American rancher (1851–1926)

George Washington West (March 10, 1851 – February 16, 1926) was an American rancher. He was one of the first cattlemen to drive longhorns to the Kansas railhead. He was reported to have commanded one of the longest recorded cattle drives, which started at Lavaca County, Texas and ended at the Canadian border. He founded the towns of George West and Kittie.

== Early life ==
West was born on March 10, 1851, in Bath Springs, Tennessee, to Washington West and Mary Buckwalter Willauer. In 1854, West moved his family to Lavaca County. Their home became a main stop for stagecoaches that later would help create the community of Sweet Home. He married Catherine Elizabeth "Kittie" Searcy on June 8, 1874.

== Career ==
West was one of the first to drive longhorn cattle to the Kansas railheads from 1867 until the trails closed. In 1870, he agreed to contract out with the government to deliver 14,000 head of longhorns to the Rosebud Indian Reservation in Montana. The journey started at Lavaca County, Texas and ended within 100 miles of the Canadian border. West made many drives to Kansas, Nebraska, Montana, Wyoming and the Dakotas. In 1880 with his wife Kittie, West moved to Live Oak County and purchased 140,000-acre of land and 26,000 cattle. The ranch included the present site of George West, Texas. In 1882 West had about 80,000 acres but many died due to droughts in the region, Because of the droughts West had to sell 60,000 acres to Charles Simmons, who subdivided it, held a lottery for lots, and established the town of Simmons, Texas, in 1907.

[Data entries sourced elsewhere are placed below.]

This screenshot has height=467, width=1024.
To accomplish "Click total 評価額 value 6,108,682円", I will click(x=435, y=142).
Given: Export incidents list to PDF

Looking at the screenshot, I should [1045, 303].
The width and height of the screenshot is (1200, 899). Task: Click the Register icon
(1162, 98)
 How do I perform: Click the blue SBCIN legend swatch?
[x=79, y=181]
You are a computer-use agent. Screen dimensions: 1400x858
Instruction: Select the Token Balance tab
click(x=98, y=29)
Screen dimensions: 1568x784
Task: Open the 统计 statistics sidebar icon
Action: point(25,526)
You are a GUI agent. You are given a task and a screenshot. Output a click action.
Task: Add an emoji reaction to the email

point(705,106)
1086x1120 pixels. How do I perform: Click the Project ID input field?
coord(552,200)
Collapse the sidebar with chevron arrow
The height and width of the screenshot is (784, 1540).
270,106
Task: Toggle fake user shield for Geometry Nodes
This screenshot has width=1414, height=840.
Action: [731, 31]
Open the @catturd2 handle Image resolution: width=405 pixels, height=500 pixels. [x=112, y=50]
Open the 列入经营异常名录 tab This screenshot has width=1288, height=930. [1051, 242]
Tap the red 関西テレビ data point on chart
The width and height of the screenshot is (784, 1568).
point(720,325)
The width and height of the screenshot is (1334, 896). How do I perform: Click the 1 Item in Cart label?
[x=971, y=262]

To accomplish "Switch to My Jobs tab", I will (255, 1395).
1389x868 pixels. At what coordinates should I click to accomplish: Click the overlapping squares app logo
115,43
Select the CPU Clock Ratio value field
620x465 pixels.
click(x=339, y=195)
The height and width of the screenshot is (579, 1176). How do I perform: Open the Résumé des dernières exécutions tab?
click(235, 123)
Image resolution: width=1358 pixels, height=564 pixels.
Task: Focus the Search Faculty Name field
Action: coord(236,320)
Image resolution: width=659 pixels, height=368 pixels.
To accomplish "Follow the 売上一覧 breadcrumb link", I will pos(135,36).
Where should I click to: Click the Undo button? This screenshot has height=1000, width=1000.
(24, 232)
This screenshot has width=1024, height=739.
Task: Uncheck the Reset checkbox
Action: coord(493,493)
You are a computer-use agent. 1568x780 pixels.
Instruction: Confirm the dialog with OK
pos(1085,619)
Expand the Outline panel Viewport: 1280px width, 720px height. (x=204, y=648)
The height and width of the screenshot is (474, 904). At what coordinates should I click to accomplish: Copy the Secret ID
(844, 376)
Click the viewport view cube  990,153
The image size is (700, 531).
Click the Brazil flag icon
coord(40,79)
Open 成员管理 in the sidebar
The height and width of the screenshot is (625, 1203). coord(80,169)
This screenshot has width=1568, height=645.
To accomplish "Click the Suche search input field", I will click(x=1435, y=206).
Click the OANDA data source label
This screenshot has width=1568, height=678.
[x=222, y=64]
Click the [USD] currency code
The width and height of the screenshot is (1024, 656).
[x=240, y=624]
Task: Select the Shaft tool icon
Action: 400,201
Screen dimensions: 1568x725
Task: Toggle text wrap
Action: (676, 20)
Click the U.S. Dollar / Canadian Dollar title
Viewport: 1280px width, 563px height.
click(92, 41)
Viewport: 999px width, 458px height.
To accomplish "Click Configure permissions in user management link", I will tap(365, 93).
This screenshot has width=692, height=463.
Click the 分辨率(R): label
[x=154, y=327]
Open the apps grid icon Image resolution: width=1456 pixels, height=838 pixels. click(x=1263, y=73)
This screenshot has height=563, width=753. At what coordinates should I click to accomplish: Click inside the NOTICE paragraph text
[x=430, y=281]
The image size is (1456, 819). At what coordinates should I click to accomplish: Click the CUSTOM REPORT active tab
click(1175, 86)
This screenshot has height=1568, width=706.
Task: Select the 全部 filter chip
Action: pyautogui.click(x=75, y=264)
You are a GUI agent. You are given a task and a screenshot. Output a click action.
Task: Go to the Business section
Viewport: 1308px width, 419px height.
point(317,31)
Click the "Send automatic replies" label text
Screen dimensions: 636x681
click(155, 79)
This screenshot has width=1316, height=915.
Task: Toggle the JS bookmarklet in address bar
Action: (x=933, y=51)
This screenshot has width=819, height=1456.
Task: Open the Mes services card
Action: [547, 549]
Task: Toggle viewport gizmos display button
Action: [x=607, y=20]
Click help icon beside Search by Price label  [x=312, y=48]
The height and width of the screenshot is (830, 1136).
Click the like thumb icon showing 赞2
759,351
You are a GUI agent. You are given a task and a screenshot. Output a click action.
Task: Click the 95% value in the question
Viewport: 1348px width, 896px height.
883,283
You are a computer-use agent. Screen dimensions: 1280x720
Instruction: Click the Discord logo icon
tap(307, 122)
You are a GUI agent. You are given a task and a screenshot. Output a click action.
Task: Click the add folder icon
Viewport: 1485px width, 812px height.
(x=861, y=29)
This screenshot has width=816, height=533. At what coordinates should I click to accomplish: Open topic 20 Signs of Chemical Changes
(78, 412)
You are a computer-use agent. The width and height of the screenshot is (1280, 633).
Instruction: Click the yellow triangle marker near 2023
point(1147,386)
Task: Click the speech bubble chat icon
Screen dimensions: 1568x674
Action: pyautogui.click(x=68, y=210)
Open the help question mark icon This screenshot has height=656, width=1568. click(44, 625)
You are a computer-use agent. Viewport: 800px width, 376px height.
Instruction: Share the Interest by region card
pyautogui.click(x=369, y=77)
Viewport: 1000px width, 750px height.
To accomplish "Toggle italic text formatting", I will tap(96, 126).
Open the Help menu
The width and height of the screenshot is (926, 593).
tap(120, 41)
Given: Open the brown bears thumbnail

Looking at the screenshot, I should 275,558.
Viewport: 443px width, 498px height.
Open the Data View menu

== Later life and death ==
In 1912, West turned his efforts towards development by donating $100,000 and a legal right, through his ranch to San Antonio, to Uvalde and Gulf Railroad. In 1913, West founded the town of George West. He built a $75,000 courthouse. West spent $50,000 building schools, highways, bridges, public utilities, and a hotel across from the railroad depot. In 1904 George moved to San Antonio, Texas, where he died on February 16, 1926, aged 73.